Под башмаком Джерри неоновая вывеска дискотеки в луже раскололась на сотни красно-синих блесток. Сильвана, взвизгнув, отскочила в сторону. Довольный Джерри вышел на середину лужи и подпрыгнул, ударяя обеими подошвами. Красно-синие брызги полетели до верхних ступеней крыльца. Сильвана вздела ладони к небу и пошла к стоянке машин.

— Ты видела, как та черненькая прижималась ко мне? — крикнул Джерри. — Мы с ней могли переплясать всех этих прыщавых недорослей.

— Смотри, как холодно еще, — сказала Сильвана. — Тоже мне апрель называется.

— Теперь мы поедем в боулинг. Я научу тебя катить шар без промаха. Ты еще не видела, как я катаю шары. Ого-го!

— Очень хорошо. Только дай мне ключи. А сам садись с другой стороны. После всех этих мартини…

— Знаешь, что та черненькая про тебя сказала? «Как замечательно сохранилась ваша матушка». Я чуть не упал! «Как, говорит, замечательно, что вы возите ее поразвлечься».

— Замолчи. Не буди во мне расистку.

— Все мое детство родители повторяли две фразы: «Так нельзя говорить» и «Так не принято поступать». Иногда мне кажется, что только это они и твердили. «Почему так нельзя говорить?» — спрашивал я. «Потому что так не принято». И все. Точка. Ты вот небось и понятия не имеешь, что принято, что — нет. Потому что тебе, что ни скажи, все как с гуся вода. Никакого воспитания, никакого понятия о приличиях. Ты не моя матушка.
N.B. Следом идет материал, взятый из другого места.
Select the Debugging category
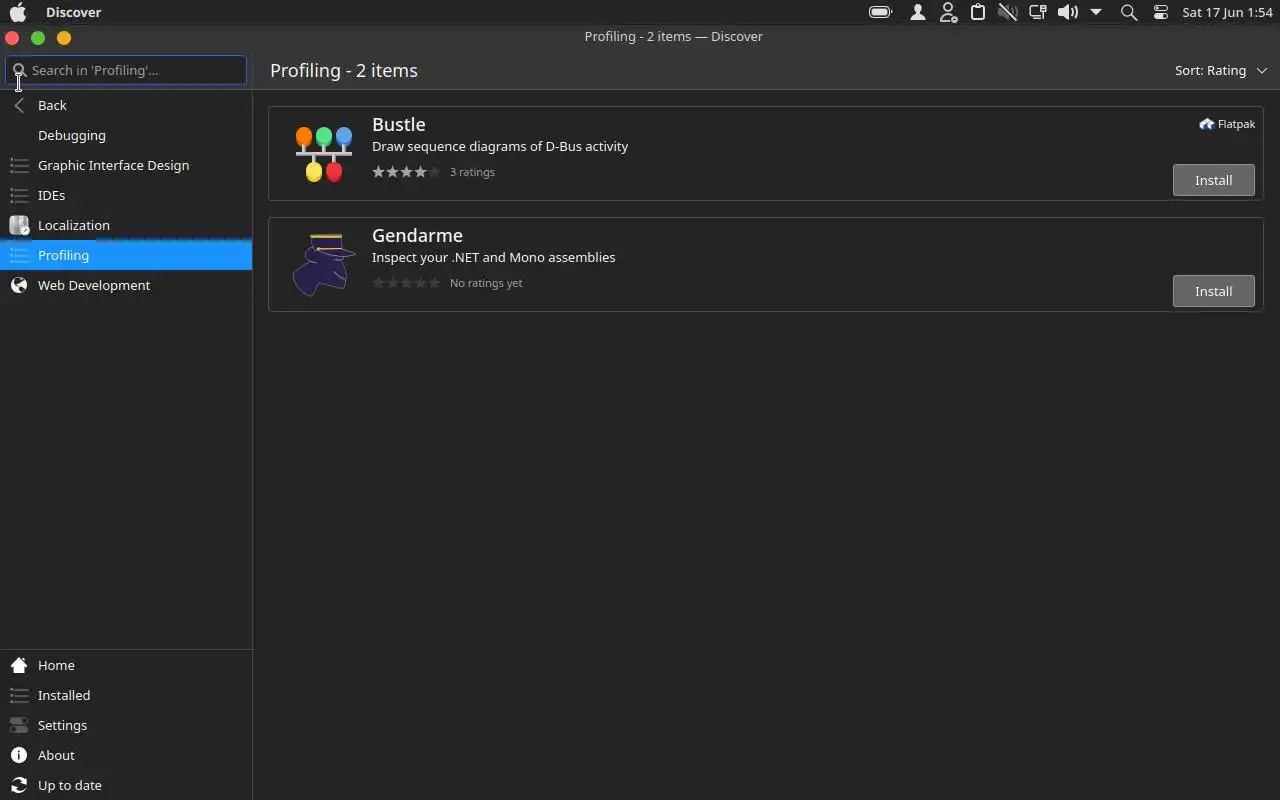Image resolution: width=1280 pixels, height=800 pixels. pyautogui.click(x=72, y=135)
— Воображаю, как мой Марио расписывает меня своим подружкам. Тоже, наверно, всех собак вешает. Это ведь так упоительно просто — все свои комплексы свалить на родителей.

— Но, с другой стороны, ведь и хорошо, что так! Зато у нас никаких склонностей к инцесту, никакой эдиповщины. Психоаналитики на нас не разживутся.

— Все же мне в дискотеке меньше понравилось, чем в баре с танцульками. Слишком все были целеустремленные, спортивные. И слишком молодые.

— Э-э, куда это ты заехала? Это не то место, где шары.

— Нет. Это наш мотель.

— Но я хотел тебе показать, как я катаю шары!

— В другой раз.

— Ол райт, ол райт. Будем катать другие шары — ха-ха! Но тоже без промаха.

— Джерри, ты совсем надрался. Подожди, я помогу тебе вылезти.

— Мой верный кий! Ее тугая луза! Слышишь, получаются почти стихи. Если бы меня не одергивали в детстве на каждом слове, мог бы вырасти замечательный поэт.

— Зачем тут два ключа? Ты что — снял два номера?

— Я раб еврейских предрассудков, я всех условностей — холоп…

— Пойдем-ка лучше в твой… Иначе мне потом тебя не перетащить…

Они вышли из темного каре выстроившихся машин, перешли освещенную площадку. Уворачиваясь от его поцелуев, кое-как, вслепую, она попала ключом в замочную скважину, толкнула дверь. В номере было душно и голо. Два стакана, запечатанные бумажной полоской, стояли на двух тумбочках по обе стороны двуспальной кровати.